**Work to do**
Swap "dollar" for "coin" throughout the listing below, and give all its lines again with nothing else changed. Leave the pictures out.
----- Records provided -----
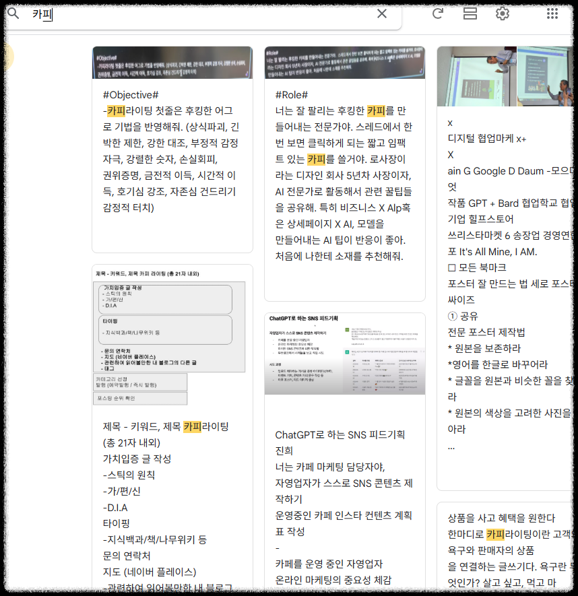The width and height of the screenshot is (578, 596).
Task: Toggle the view layout switcher next to refresh
Action: [x=470, y=13]
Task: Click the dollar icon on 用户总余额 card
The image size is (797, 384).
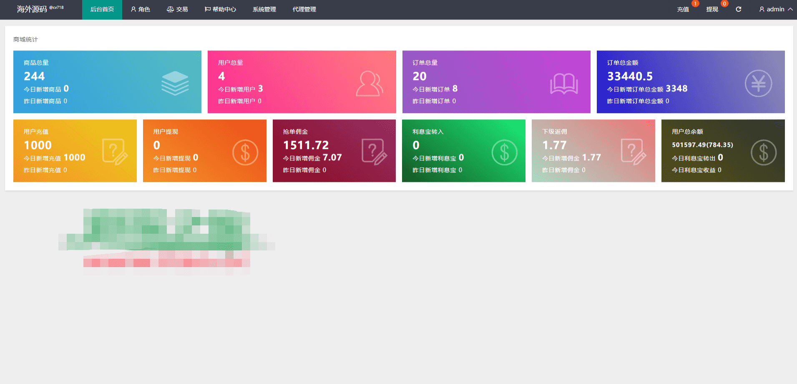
-----
**Response**
The width and height of the screenshot is (578, 596).
Task: Toggle the view layout switcher next to refresh
Action: [x=470, y=13]
Task: Click the coin icon on 用户总余额 card
The image size is (797, 384).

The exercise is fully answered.